The major station on the railway is Mauterndorf, where there is a boiler house and workshop, and also a wagon-works constructed in 1999 with the assistance of a European Union grant. After passing through Mariapfarr the line crosses the Taurach, and Lignitzbach rivers, and then local highway L248. After St. Andrä-Andlwirt the railway crosses the Göriachbach river, local highway L222, and then finally the Lessachbach river.

The railway crossings on the federal highway at Mariapfarr station and the local highway at Lintsching stop are secured by barriers, which must be closed and opened by the train crew by hand.

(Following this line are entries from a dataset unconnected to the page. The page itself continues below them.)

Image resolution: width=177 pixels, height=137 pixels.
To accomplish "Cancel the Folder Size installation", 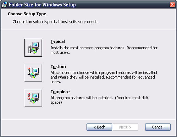I will pyautogui.click(x=158, y=127).
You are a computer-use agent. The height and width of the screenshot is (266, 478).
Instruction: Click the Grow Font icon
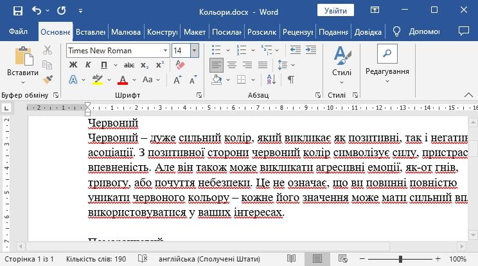(x=177, y=80)
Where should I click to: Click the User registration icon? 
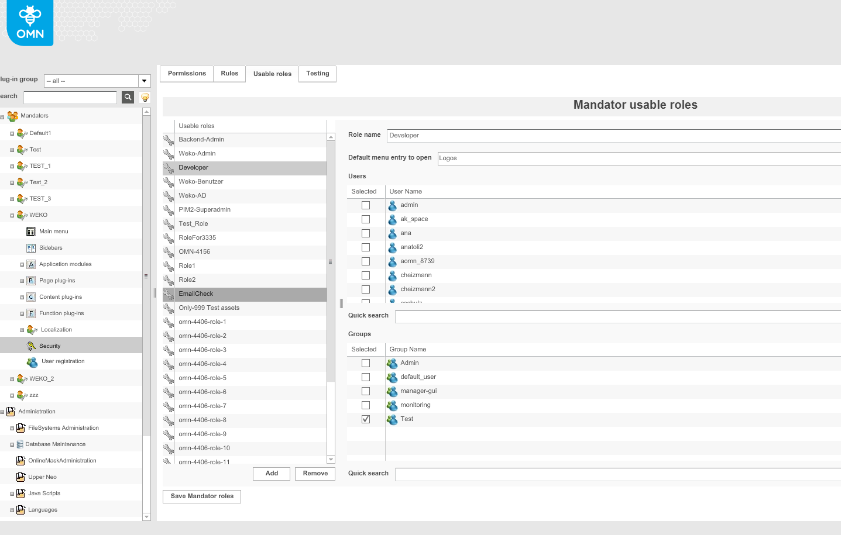[x=32, y=363]
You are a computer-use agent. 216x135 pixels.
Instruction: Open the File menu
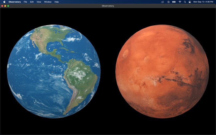25,2
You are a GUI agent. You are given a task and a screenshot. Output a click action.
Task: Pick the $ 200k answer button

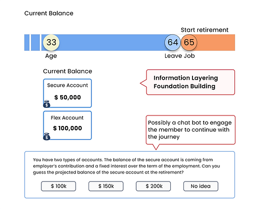click(154, 186)
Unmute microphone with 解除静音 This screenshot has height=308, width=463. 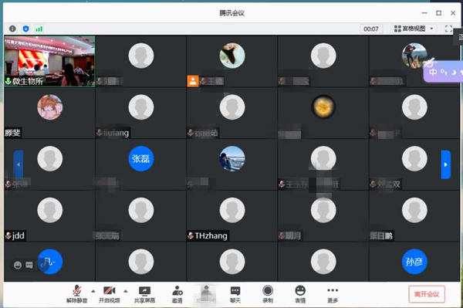click(76, 294)
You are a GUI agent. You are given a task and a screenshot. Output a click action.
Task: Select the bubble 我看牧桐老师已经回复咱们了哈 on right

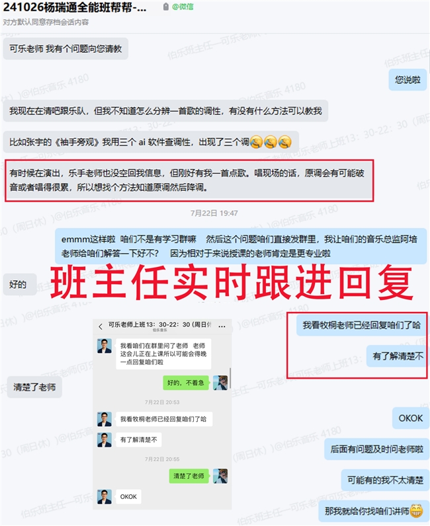click(361, 324)
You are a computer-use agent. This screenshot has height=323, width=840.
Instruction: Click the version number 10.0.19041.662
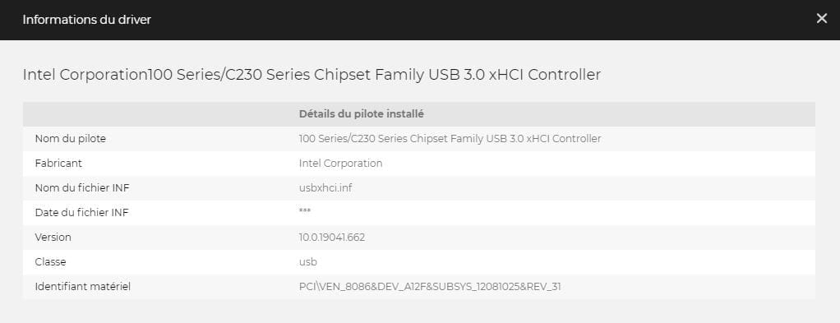tap(332, 238)
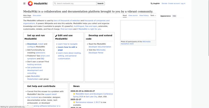Click the magnifying glass search icon
The width and height of the screenshot is (209, 108).
[55, 3]
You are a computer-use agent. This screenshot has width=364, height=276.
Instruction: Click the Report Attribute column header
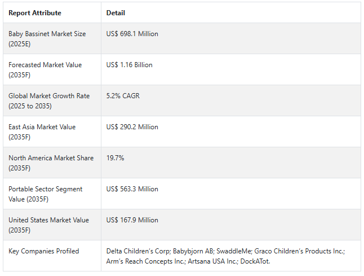point(35,13)
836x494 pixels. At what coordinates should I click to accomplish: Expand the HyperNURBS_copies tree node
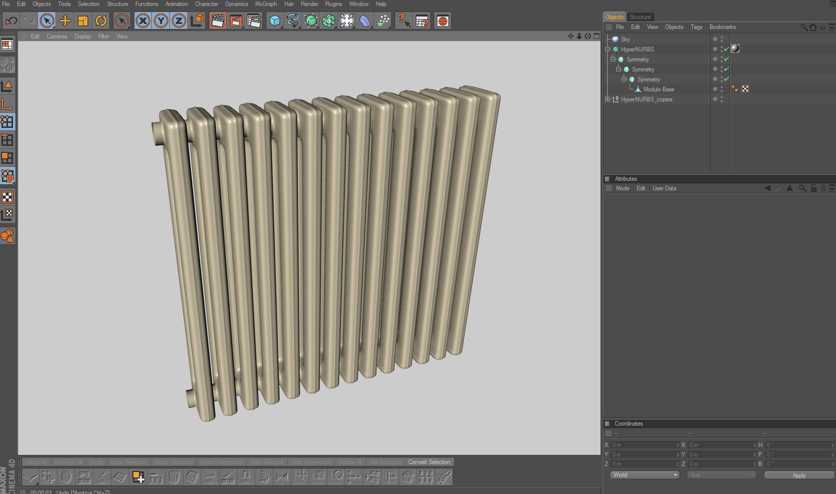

There are many crossings at local dirt roads, which are secured by speed limits, St Andrews crosses and/or stop boards.

==Rolling stock==
Steam locomotives 298,56, 699,01, StLB 6 are used to operate the railway, and in 2004 locomotive 12 from a salt mine railway was obtained. Diesel locomotives 2091,03 and SKGLB D40 are also used, as well as three smaller diesel locomotives and a hand trolley for work trips. Several historic railway carriages are used for passenger traffic. In the goods yard are a number of goods wagons, several of which are used for maintenance on the railway.

==Operation==

The railway operates on Saturday and Sunday afternoons from the middle of June to in the middle of September, in the mornings in July and August and on Friday afternoons from middle of July to the middle of August. The railway is operated completely by those voluntary members from Club 760.